What the exercise asks: The answer must consist only of the lines from the line with "金融 (126, 344)" to the line with "提交 (83, 1779)", both included, exactly as they stand below.

Start of Input material

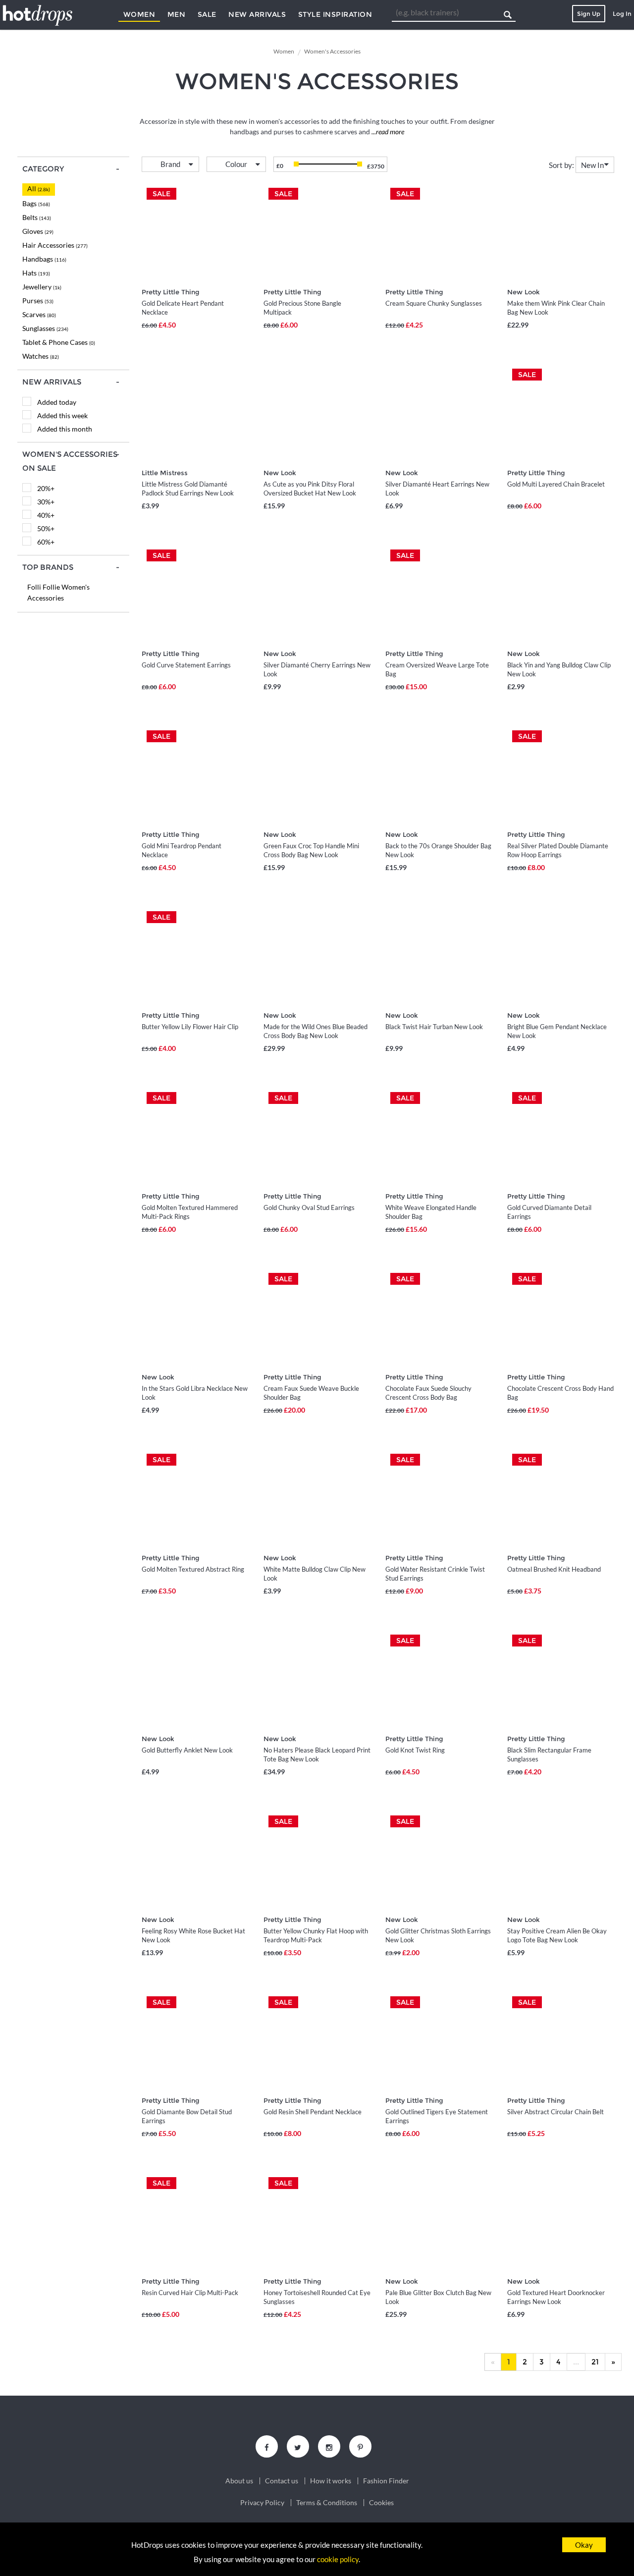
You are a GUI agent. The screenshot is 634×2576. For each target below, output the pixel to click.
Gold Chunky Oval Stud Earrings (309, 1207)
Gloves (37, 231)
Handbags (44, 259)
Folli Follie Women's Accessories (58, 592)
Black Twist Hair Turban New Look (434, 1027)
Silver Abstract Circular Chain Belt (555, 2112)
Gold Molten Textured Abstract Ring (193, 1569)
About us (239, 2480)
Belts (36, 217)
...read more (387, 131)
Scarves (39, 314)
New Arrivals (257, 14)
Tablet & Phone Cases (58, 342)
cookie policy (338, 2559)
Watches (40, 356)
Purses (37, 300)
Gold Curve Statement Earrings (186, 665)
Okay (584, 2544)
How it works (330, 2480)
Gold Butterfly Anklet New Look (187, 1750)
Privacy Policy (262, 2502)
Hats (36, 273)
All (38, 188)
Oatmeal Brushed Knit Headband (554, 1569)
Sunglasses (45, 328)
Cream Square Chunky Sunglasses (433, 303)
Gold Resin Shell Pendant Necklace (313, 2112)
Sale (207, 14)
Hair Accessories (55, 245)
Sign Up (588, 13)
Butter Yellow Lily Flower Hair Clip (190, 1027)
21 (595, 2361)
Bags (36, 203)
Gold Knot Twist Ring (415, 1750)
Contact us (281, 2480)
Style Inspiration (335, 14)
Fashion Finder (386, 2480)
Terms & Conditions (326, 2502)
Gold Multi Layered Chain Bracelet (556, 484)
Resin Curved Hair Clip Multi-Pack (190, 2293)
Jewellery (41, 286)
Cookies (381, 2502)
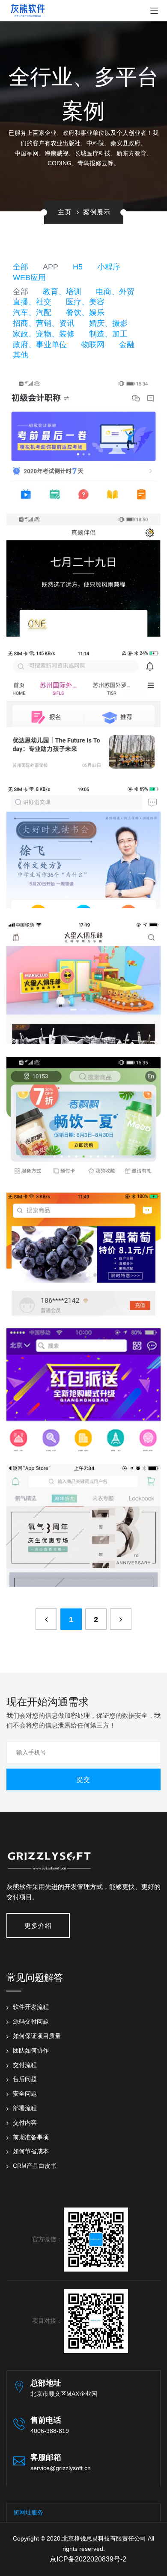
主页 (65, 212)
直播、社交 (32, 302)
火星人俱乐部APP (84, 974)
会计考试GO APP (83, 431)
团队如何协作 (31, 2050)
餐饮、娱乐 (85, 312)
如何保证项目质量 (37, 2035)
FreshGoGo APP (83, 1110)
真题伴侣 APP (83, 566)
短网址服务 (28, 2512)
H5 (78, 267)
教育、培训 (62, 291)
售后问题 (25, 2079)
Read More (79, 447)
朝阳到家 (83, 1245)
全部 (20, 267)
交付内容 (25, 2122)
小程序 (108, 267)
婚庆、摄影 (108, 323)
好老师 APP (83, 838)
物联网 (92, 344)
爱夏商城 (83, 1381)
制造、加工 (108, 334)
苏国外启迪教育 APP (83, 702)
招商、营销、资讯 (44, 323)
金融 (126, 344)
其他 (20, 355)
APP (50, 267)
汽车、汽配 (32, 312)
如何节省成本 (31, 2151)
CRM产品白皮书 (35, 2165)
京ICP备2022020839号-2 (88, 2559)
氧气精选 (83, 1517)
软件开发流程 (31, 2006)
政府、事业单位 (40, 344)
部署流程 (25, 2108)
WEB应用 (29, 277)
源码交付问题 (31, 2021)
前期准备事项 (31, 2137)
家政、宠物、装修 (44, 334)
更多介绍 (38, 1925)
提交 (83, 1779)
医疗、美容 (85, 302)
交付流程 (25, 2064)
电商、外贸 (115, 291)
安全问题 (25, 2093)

End of Input material

Task output:
金融 (126, 344)
其他 (20, 355)
APP (50, 267)
汽车、汽配 (32, 312)
如何节省成本 (31, 2151)
CRM产品白皮书 (35, 2165)
京ICP备2022020839号-2 (88, 2559)
氧气精选 (83, 1517)
软件开发流程 (31, 2006)
政府、事业单位 (40, 344)
部署流程 (25, 2108)
WEB应用 (29, 277)
源码交付问题 (31, 2021)
前期准备事项 (31, 2137)
家政、宠物、装修 (44, 334)
更多介绍 (38, 1925)
提交 (83, 1779)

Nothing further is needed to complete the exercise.